# Quoted passage:

┄┄┄┄┄┄┄┄┄┄┄┄┄┄┄┄┄┄┄┄

Asylum for the Insane
London, Ont.,1
24 Dec 18882

Yours of 213 containing Mrs O'Connor's4 letter this moment to hand (noon Monday). O'C.5 has wonderful grit and will make a hard fight yet—We will continue to wish him God speed and ourselves hope for the best. Poor Mrs O'C. too, what noble courage and determination she has! She is as grand as he is, as grand as any.6 Wm Gurd7 is here, arrived yesterday without letter or warning, just walked in. All seems to be going on as it should with the meter but slow, slow,—We propose now to make it safe in Canada and western Europe and then proceed to Philadelphia to lay it before experts and capitalists—perhaps establish a Co. to manufacture. I cannot tell how long it may take us yet to get to Phila but I think we ought to be there in the course of January. I trust to find you in good shape then. Nesbit8 (the other partner) will likely to be here very soon after Xmas we shall then settle on our immediate course

A lovely bright warm day. Would rather however have snow, sleighing and cold at Xmas time

A good Xmas and Love to you
R M Bucke

Richard Maurice Bucke (1837–1902) was a Canadian physician and psychiatrist who grew close to Whitman after reading Leaves of Grass in 1867 (and later memorizing it) and meeting the poet in Camden a decade later. Even before meeting Whitman, Bucke claimed in 1872 that a reading of Leaves of Grass led him to experience "cosmic consciousness" and an overwhelming sense of epiphany. Bucke became the poet's first biographer with Walt Whitman (Philadelphia: David McKay, 1883), and he later served as one of his medical advisors and literary executors. For more on the relationship of Bucke and Whitman, see Howard Nelson, "Bucke, Richard Maurice," Walt Whitman: An Encyclopedia, ed. J.R. LeMaster and Donald D. Kummings (New York: Garland Publishing, 1998).

┄┄┄┄┄┄┄┄┄┄┄┄┄┄┄┄┄┄┄┄

# Exercise instructions:
A – Answer these questions from the Bucke text:
(i) Who arrived the day before the letter was written, without a letter or warning?
(ii) To which city does the writer propose to take the meter to lay it before experts and capitalists?
(iii) In what year did Bucke read Leaves of Grass?
B – Extract from the Bucke text the part that opens with the words containing "A lovely bright" and closes with "Garland Publishing, 1998).", reproducing it without any change.
The material placed after this point is independent of the Bucke text.

# Input data:
┄┄┄┄┄┄┄┄┄┄┄┄┄┄┄┄┄┄┄┄

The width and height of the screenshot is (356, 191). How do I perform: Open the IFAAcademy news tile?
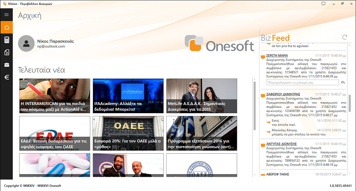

┄┄┄┄┄┄┄┄┄┄┄┄┄┄┄┄┄┄┄┄

# Answers to the exercise:
A –
(i) Wm Gurd
(ii) Philadelphia
(iii) 1867

B –
A lovely bright warm day. Would rather however have snow, sleighing and cold at Xmas time

A good Xmas and Love to you
R M Bucke

Richard Maurice Bucke (1837–1902) was a Canadian physician and psychiatrist who grew close to Whitman after reading Leaves of Grass in 1867 (and later memorizing it) and meeting the poet in Camden a decade later. Even before meeting Whitman, Bucke claimed in 1872 that a reading of Leaves of Grass led him to experience "cosmic consciousness" and an overwhelming sense of epiphany. Bucke became the poet's first biographer with Walt Whitman (Philadelphia: David McKay, 1883), and he later served as one of his medical advisors and literary executors. For more on the relationship of Bucke and Whitman, see Howard Nelson, "Bucke, Richard Maurice," Walt Whitman: An Encyclopedia, ed. J.R. LeMaster and Donald D. Kummings (New York: Garland Publishing, 1998).